═════ DATASET EXTRACT ═════

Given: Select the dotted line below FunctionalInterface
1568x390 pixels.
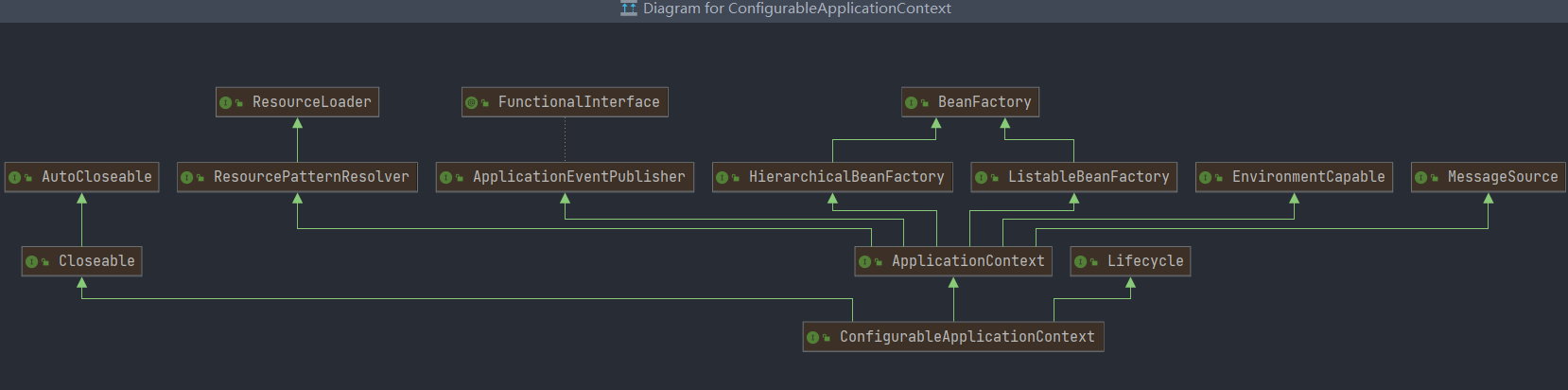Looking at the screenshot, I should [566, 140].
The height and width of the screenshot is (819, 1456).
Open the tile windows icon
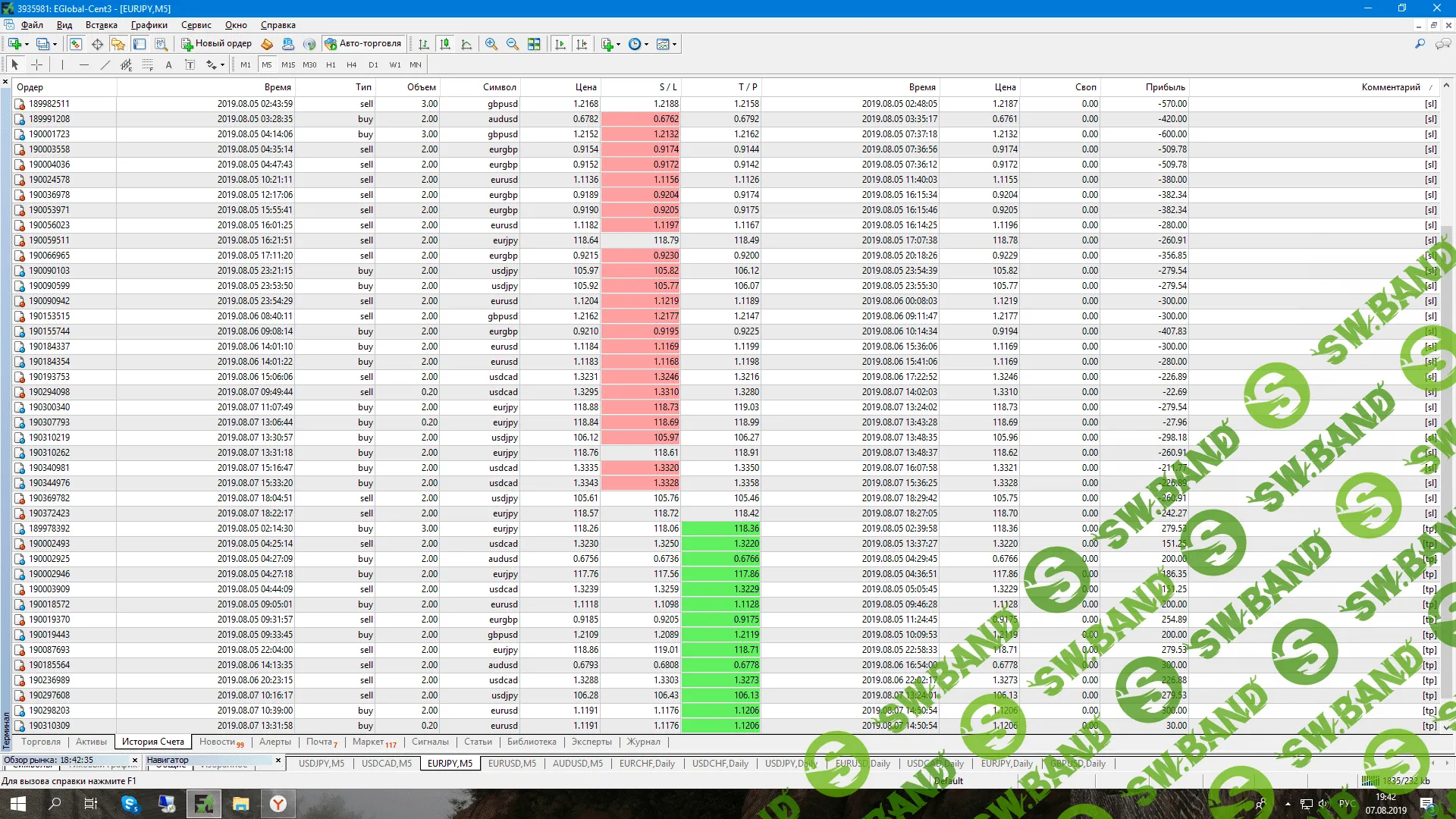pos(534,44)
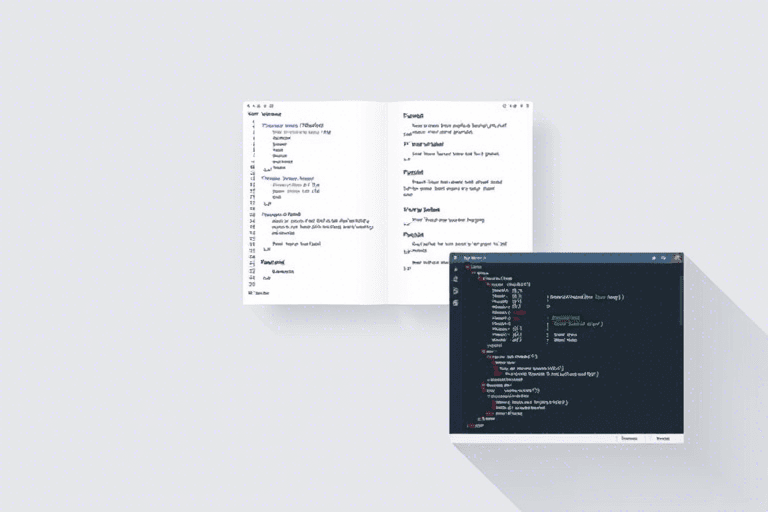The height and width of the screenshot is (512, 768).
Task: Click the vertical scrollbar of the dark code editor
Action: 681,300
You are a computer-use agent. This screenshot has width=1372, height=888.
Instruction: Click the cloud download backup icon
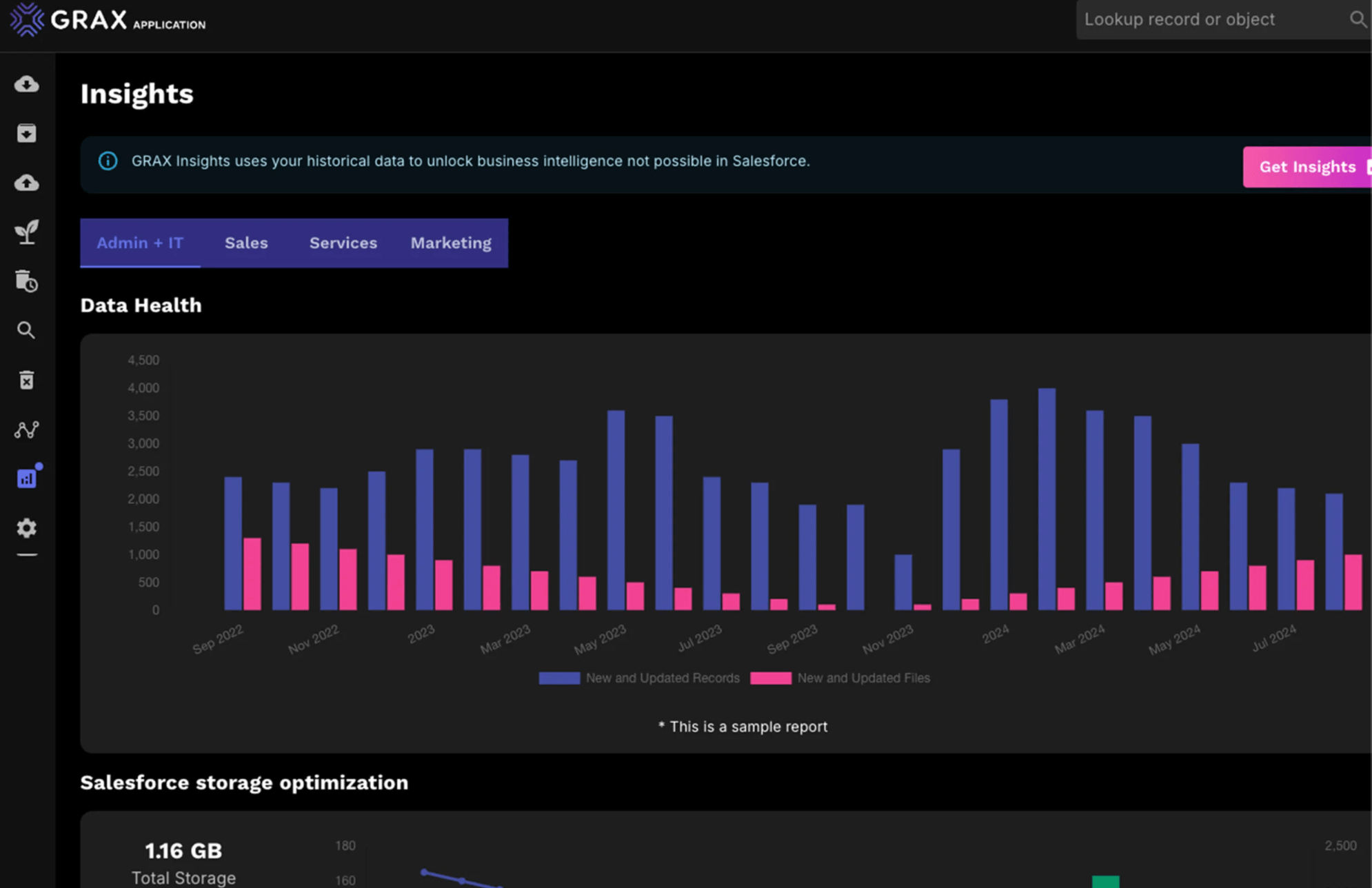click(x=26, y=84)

═════

**GIVEN INSTRUCTION**:
Copy out every one of the entries above word for word, and leave the pictures out of your copy.

**RESULT OF THIS TASK**:
Given: Select the dotted line below FunctionalInterface
1568x390 pixels.
Looking at the screenshot, I should [566, 140].
The height and width of the screenshot is (819, 1456).
Open the tile windows icon
pos(534,44)
The height and width of the screenshot is (512, 768).
Task: Click the vertical scrollbar of the dark code editor
Action: 681,300
You are a computer-use agent. This screenshot has width=1372, height=888.
Instruction: Click the cloud download backup icon
click(x=26, y=84)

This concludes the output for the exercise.